Nessa linha de entendimento, se insere o acordo entre as partes – 40.ª Esquadra e AMCPN -, para as reuniões mensais que agora se iniciaram, sem prejuízo de outras que se possam justificar, para troca de informação sobre as questões de segurança do Parque das Nações.
E dessas reuniões, fica-nos a certeza de que a Esquadra tudo fará para que, com a indispensável colaboração de cada um de nós, o Parque das Nações continue a ser um dos bairros mais seguros da cidade de Lisboa.
Salienta-se, ainda, que, tendo sido manifestada a nossa preocupação por alguns moradores considerarem insuficiente o policiamento na zona sul, o Subcomissário Pita Santos, nos assegurou que iria analisar a situação e ver se será possível melhorar esse serviço.

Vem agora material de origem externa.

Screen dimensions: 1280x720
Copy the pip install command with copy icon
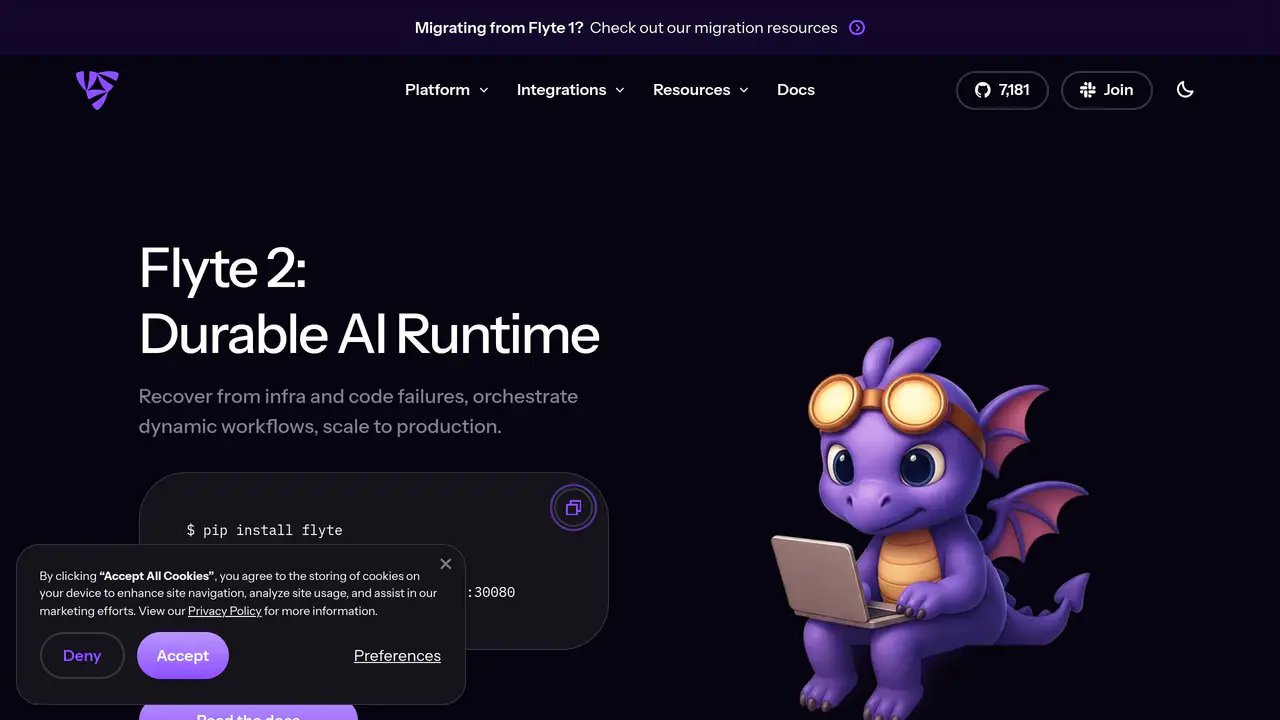tap(573, 508)
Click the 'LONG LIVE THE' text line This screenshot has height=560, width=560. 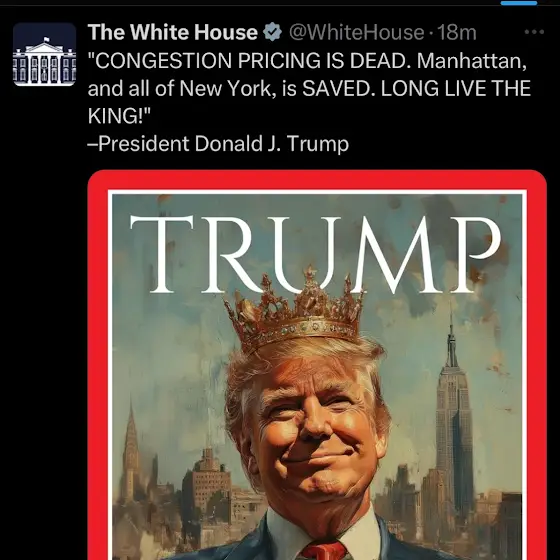456,89
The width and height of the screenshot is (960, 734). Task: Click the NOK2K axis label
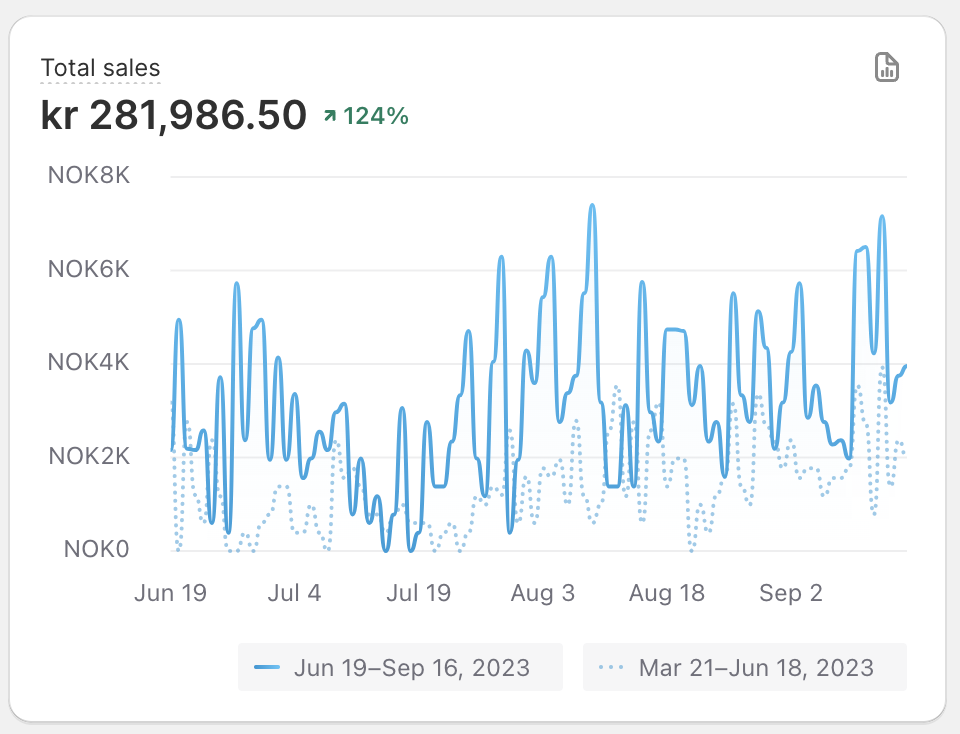tap(89, 456)
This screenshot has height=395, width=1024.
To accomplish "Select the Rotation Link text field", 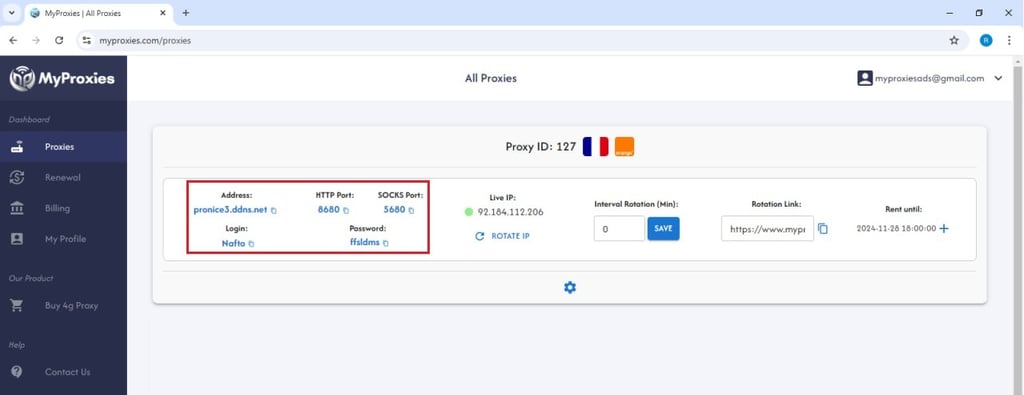I will pyautogui.click(x=767, y=229).
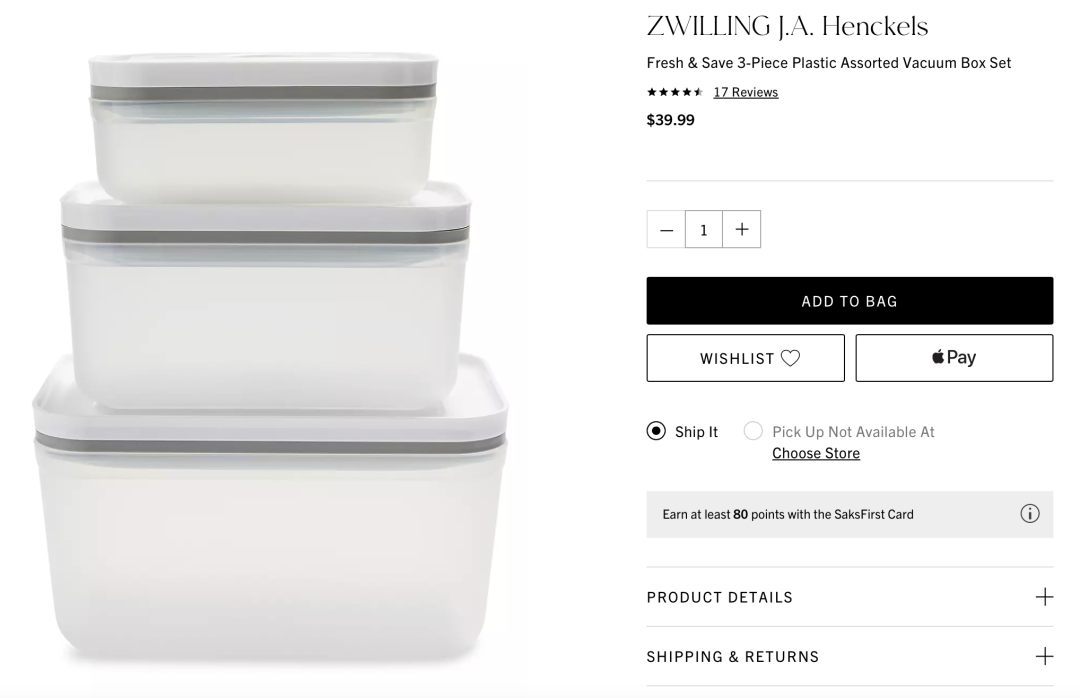Click the ADD TO BAG button
This screenshot has width=1080, height=698.
pos(850,301)
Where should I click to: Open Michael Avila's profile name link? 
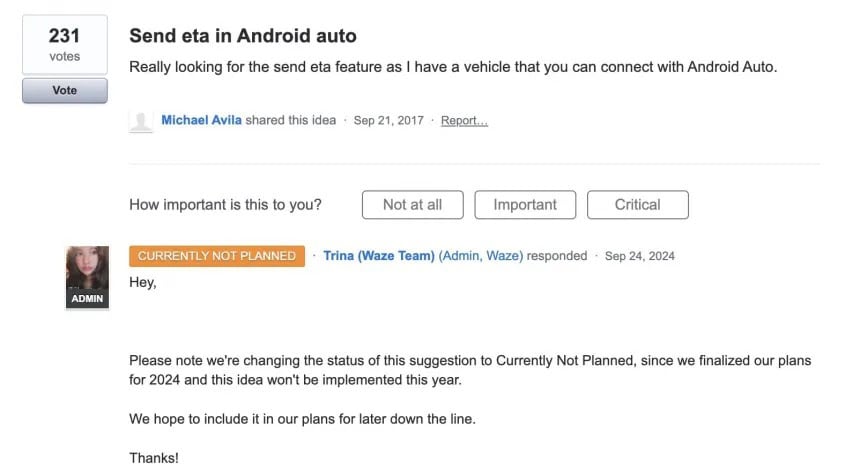click(x=201, y=121)
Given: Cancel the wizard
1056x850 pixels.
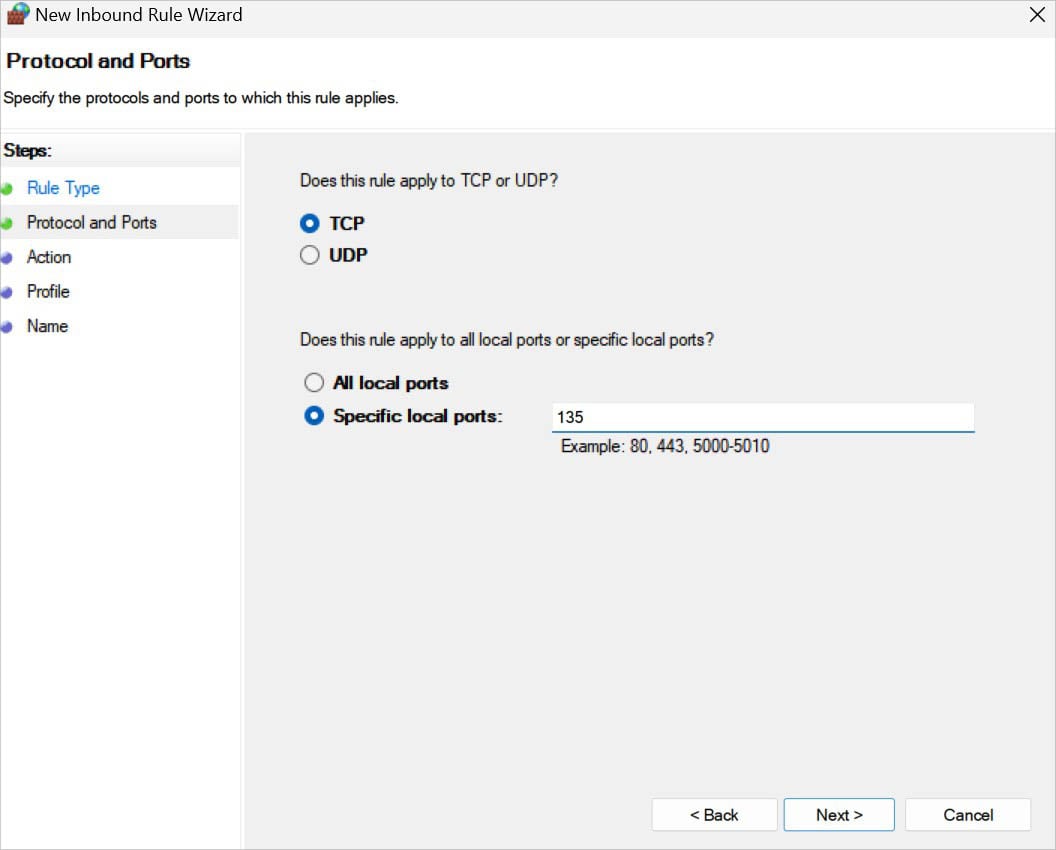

Finalmente, apelamos a que nos transmitam, regularmente, as vossas preocupações sobre os diversos aspectos de segurança no Parque das Nações, bem como ocorrências de que tenham sido vítimas ou de que venham a ser conhecedores. As mesmas serão reportadas por nós ao Comandante da Esquadra, nas reuniões regulares, para que possa tomar medidas que, eventualmente, se justifiquem.

2. Urbanismo
Prosseguimos com as regulares reuniões com a Parque Expo – Gestão Urbana, a última das quais teve lugar no passado dia 6 de Julho.
Tivemos, então, oportunidade de manifestar a nossa preocupação e desejo de resposta a diversas questões, nomeadamente, mobilidade no troço central da Alameda dos Oceanos, sendo certo que somos contrários a um eventual descondicionamento do tráfego automóvel; estacionamento caótico em diversas artérias da zona sul; acrílicos partidos na Torre da Galp; fraco policiamento na zona sul.
Foi-nos garantido que, relativamente às matérias dentro das suas competências, irão procurar dar uma resposta positiva.
Tomámos, ainda, conhecimento de que, a partir deste número, inclusive, passará ser publicada pela Parque Expo – Gestão Urbana no Notícias do Parque  informação sobre as medidas tomadas e obras executadas ou em preparação para o curto prazo.
Consideramos esta uma boa medida e para não corrermos o risco de andarmos a replicar, desnecessariamente, informação, vamos aguardar pela saída do presente número do Notícias do Parque, para vermos se o  que for publicado responde às expectativas.